[Records excerpted from a collection]
========

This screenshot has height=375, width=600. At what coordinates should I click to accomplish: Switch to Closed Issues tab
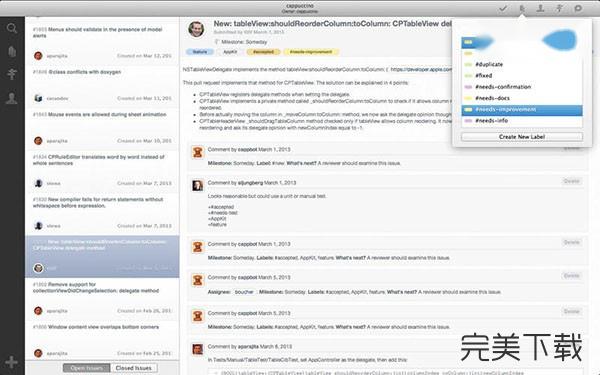click(134, 368)
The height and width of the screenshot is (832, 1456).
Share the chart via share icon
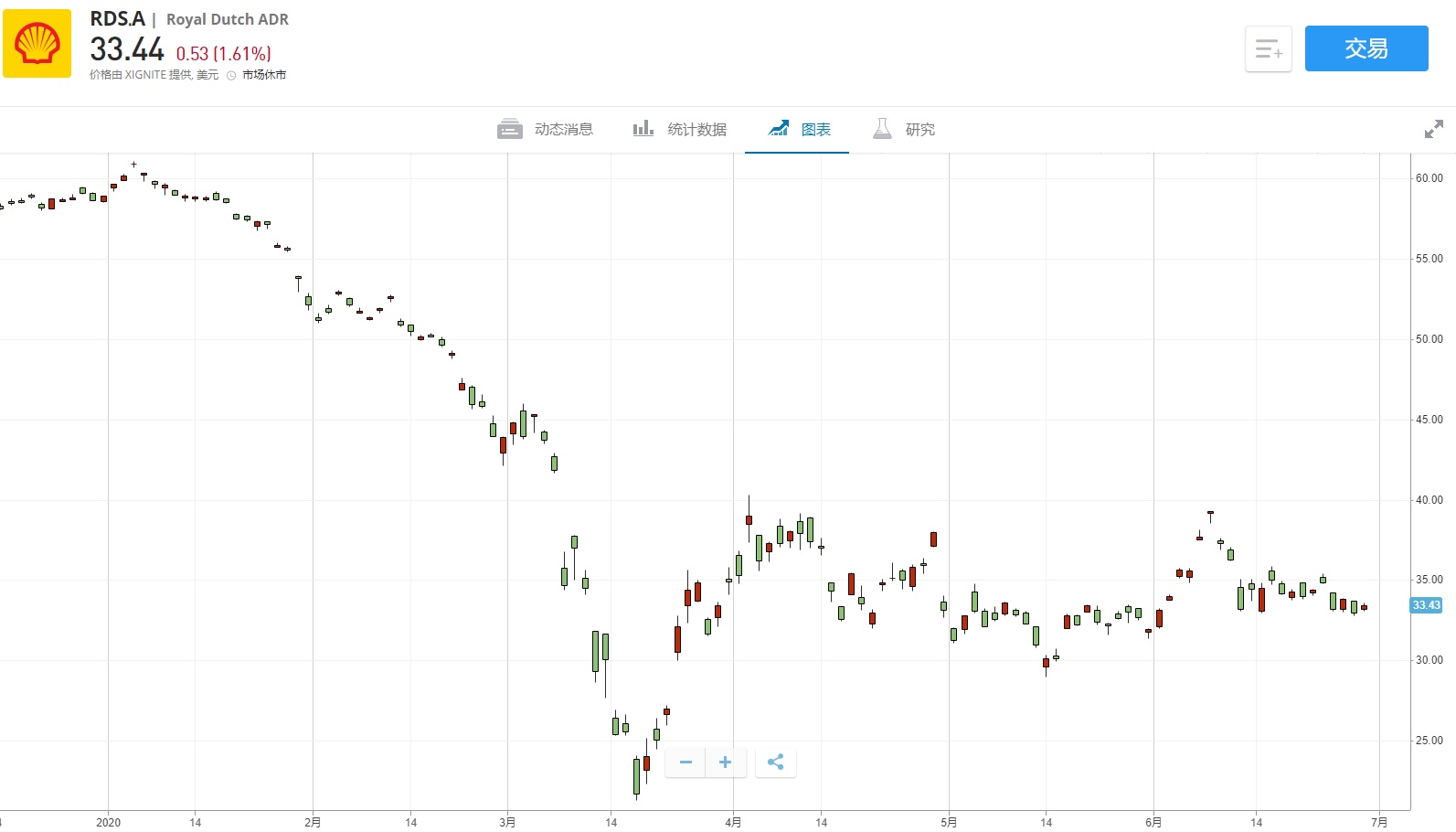pos(776,763)
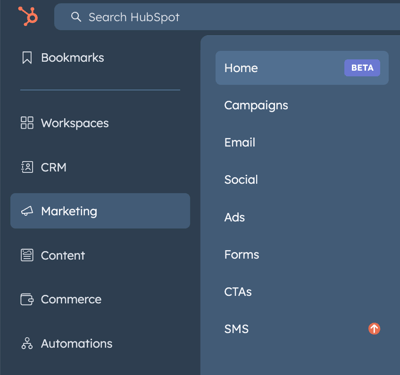Click the Workspaces grid icon
This screenshot has width=400, height=375.
pos(27,123)
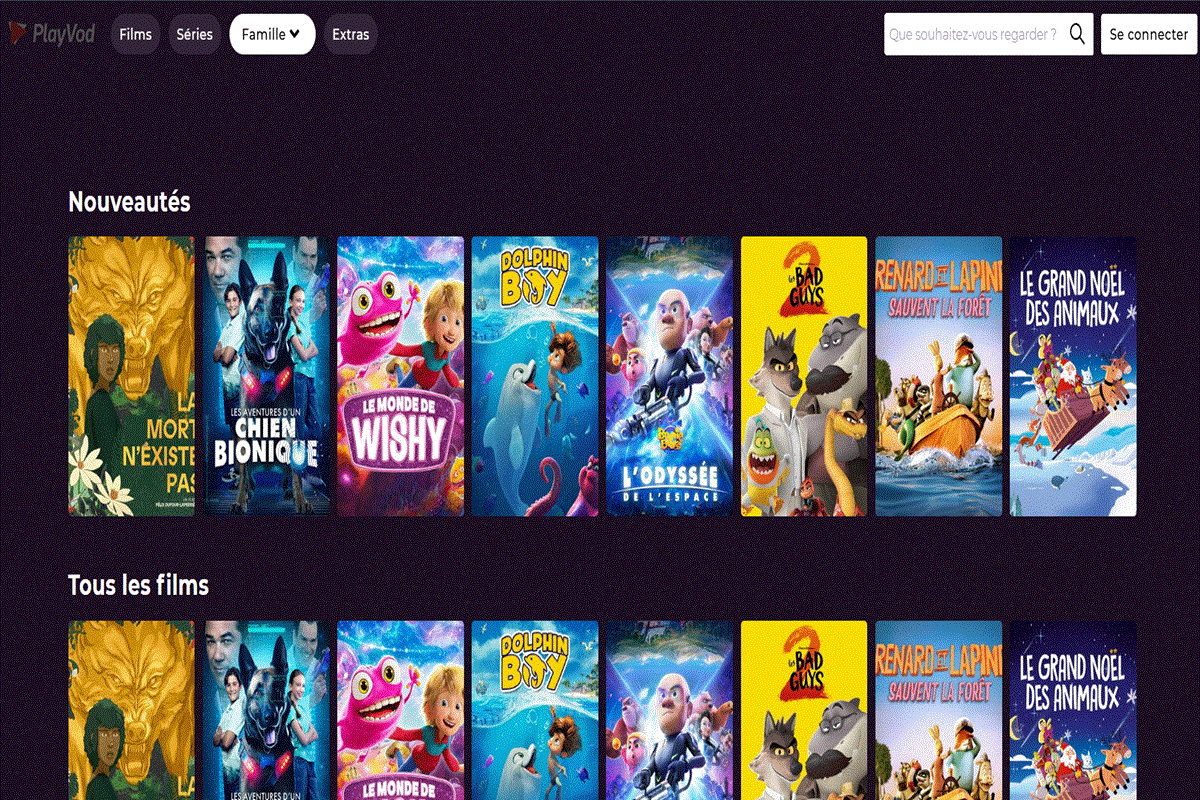The height and width of the screenshot is (800, 1200).
Task: Open 'Renard et Lapine sauvent la forêt'
Action: 938,378
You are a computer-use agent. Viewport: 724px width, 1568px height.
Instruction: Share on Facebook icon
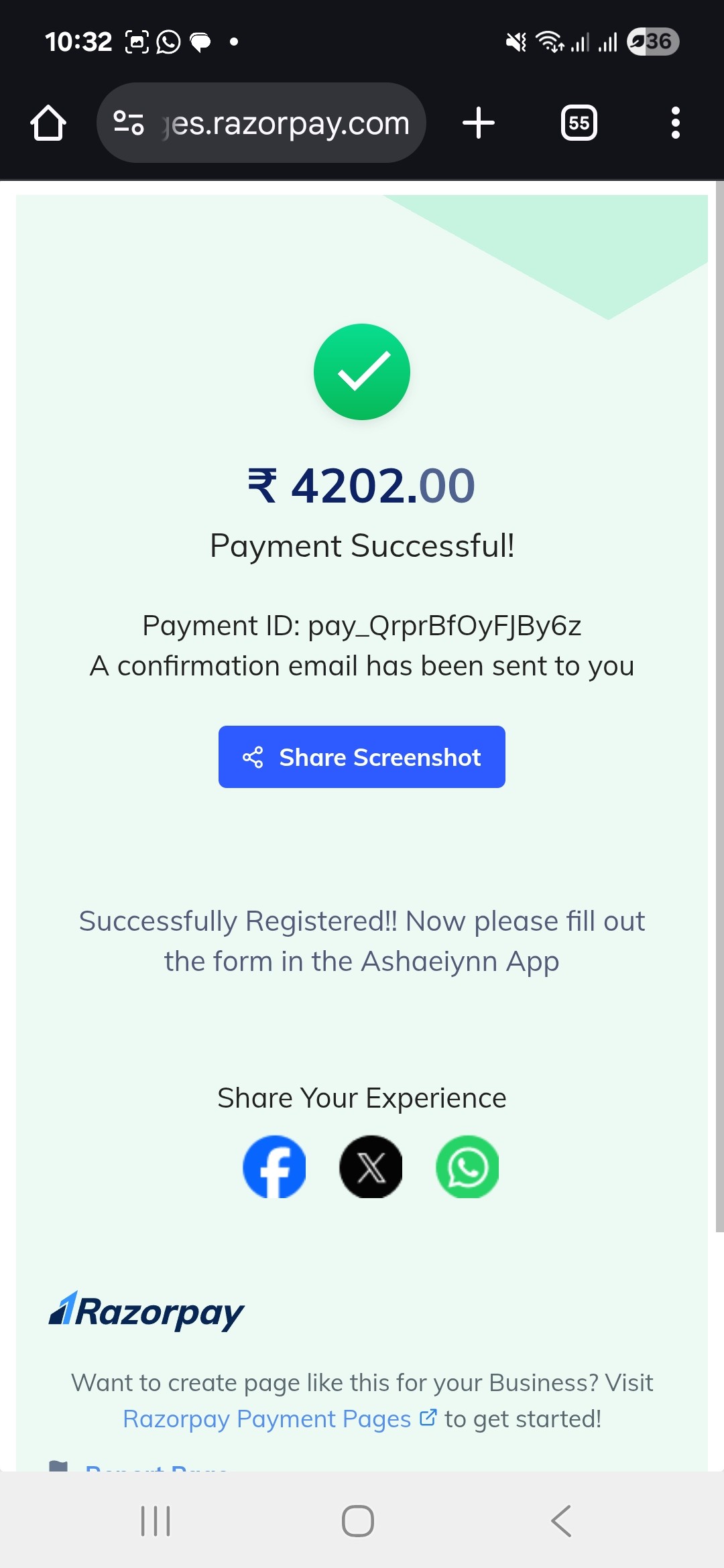(274, 1167)
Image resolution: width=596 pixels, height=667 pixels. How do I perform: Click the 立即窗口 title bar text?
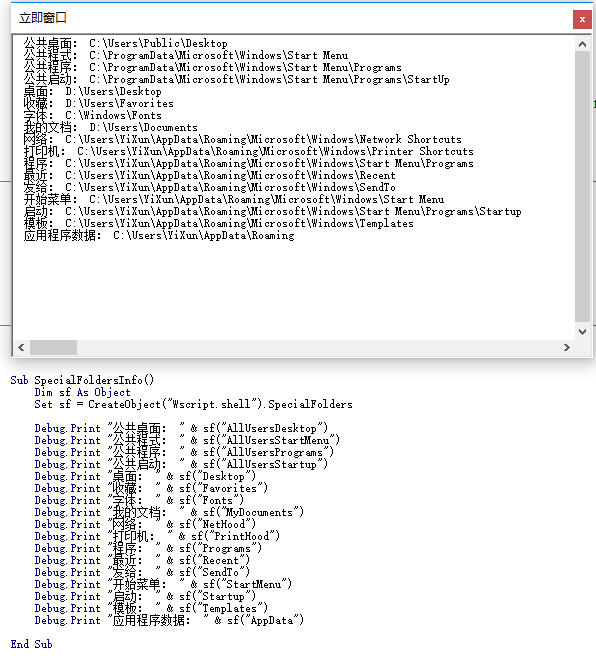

========

Swap "chart" for "graph" throughout the data and reproduce it with nothing else changed. Leave out the pictures.

- _CORRECT RESPONSE_:
This screenshot has height=375, width=600. At what coordinates should I click to accomplish: Switch to Closed Issues tab
click(134, 368)
The height and width of the screenshot is (832, 1456).
Share the graph via share icon
pos(776,763)
Click the Workspaces grid icon
This screenshot has width=400, height=375.
pos(27,123)
The height and width of the screenshot is (800, 1200).
Task: Open 'Renard et Lapine sauvent la forêt'
Action: 938,378
You are a computer-use agent. Viewport: 724px width, 1568px height.
Instruction: Share on Facebook icon
(274, 1167)
Image resolution: width=596 pixels, height=667 pixels. How do I perform: Click the 立即窗口 title bar text?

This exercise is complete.